En este ensayo se acude a las ideas propuestas por el jurista alemán Carl Schmitt para intentar dar luces sobre la pregunta por los límites de las guerras, sobre todo las denominadas nuevas, pero también la reflexión puede aplicarse sobre las clásicas, las cuales se han venido peleando en lo corrido del siglo xxi. La respuesta, después del desarrollo teórico sobre las ideas del estatista, se concreta en un ejercicio consciente del equilibrio de poder durante la guerra, la cual debe tener como base el reconocimiento político del otro a partir de la creación de alianzas entre las unidades políticas. Bajo el marco de unas guerras nuevas, irregulares o de baja intensidad se debe propender por un ejercicio limitado de la fuerza, toda vez que la violencia política al tiempo en que se escriben estas líneas trastoca las relaciones sociales y cotidianas de la vida humana.
Resulta entonces coherente responder a la pregunta acerca de por qué la relación entre la teoría del equilibrio de poderes y el nomos de la tierra de Schmitt limitarían las guerras, nuevas o incluso clásicas, pero que se pelean en lo que va del siglo XXI. La respuesta radica en no destruir por completo al enemigo, en pelear la guerra con el latente riesgo del colapso de la humanidad, en dejar atrás las pretensiones universalistas y homogeneizadoras ajenas a la teoría de los grandes espacios. Si el nuevo nomos de la tierra se basara en los grandes espacios, y con estos en el respeto y reconocimiento irrestricto del otro como actor político, la guerra se podría contener en su extensión temporal y espacial, en sus técnicas y en los daños ocasionados.
Notas
1 El debate entre Kelsen y Schmitt en torno a la pregunta por el poder se inscribe en el contexto de la inestabilidad institucional de la República de Weimar, una época marcada por la fragilidad del orden liberal y la emergencia de fuerzas autoritarias. Kelsen, desde su teoría normativista, sostiene que el poder del Estado se encuentra plenamente subordinado al orden jurídico, siendo la Constitución la fuente suprema de validez. Schmitt, por el contrario, subraya la dimensión política del poder, afirmando que el soberano es quien decide sobre el estado de excepción. Para este, toda constitución descansa sobre una decisión política originaria, previa al orden normativo. En estas líneas se presenta brevemente cómo ese debate entre el liberalismo y el realismo político se desarrolla en las arenas del ius in bello.

###

Tarea a realizar. Transcribe del ensayo sobre los límites de la guerra el fragmento que comienza en las palabras "Resulta entonces coherente" y termina después de "los daños ocasionados.". El material que aparece a continuación no guarda relación con el ensayo sobre los límites de la guerra.

Datos recopilados.
###

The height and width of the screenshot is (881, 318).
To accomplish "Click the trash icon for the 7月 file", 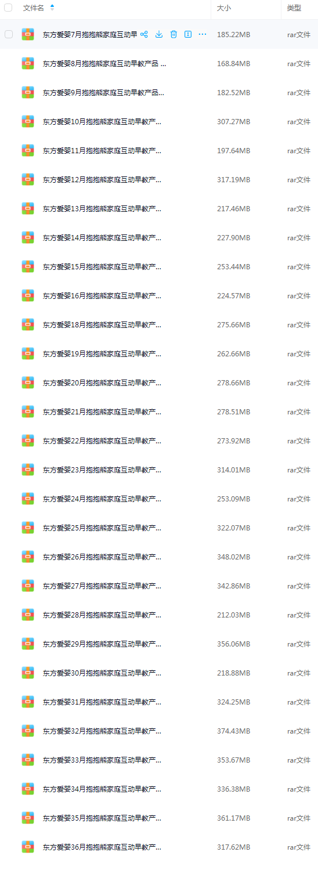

###

Resultado obtenido.
Resulta entonces coherente responder a la pregunta acerca de por qué la relación entre la teoría del equilibrio de poderes y el nomos de la tierra de Schmitt limitarían las guerras, nuevas o incluso clásicas, pero que se pelean en lo que va del siglo XXI. La respuesta radica en no destruir por completo al enemigo, en pelear la guerra con el latente riesgo del colapso de la humanidad, en dejar atrás las pretensiones universalistas y homogeneizadoras ajenas a la teoría de los grandes espacios. Si el nuevo nomos de la tierra se basara en los grandes espacios, y con estos en el respeto y reconocimiento irrestricto del otro como actor político, la guerra se podría contener en su extensión temporal y espacial, en sus técnicas y en los daños ocasionados.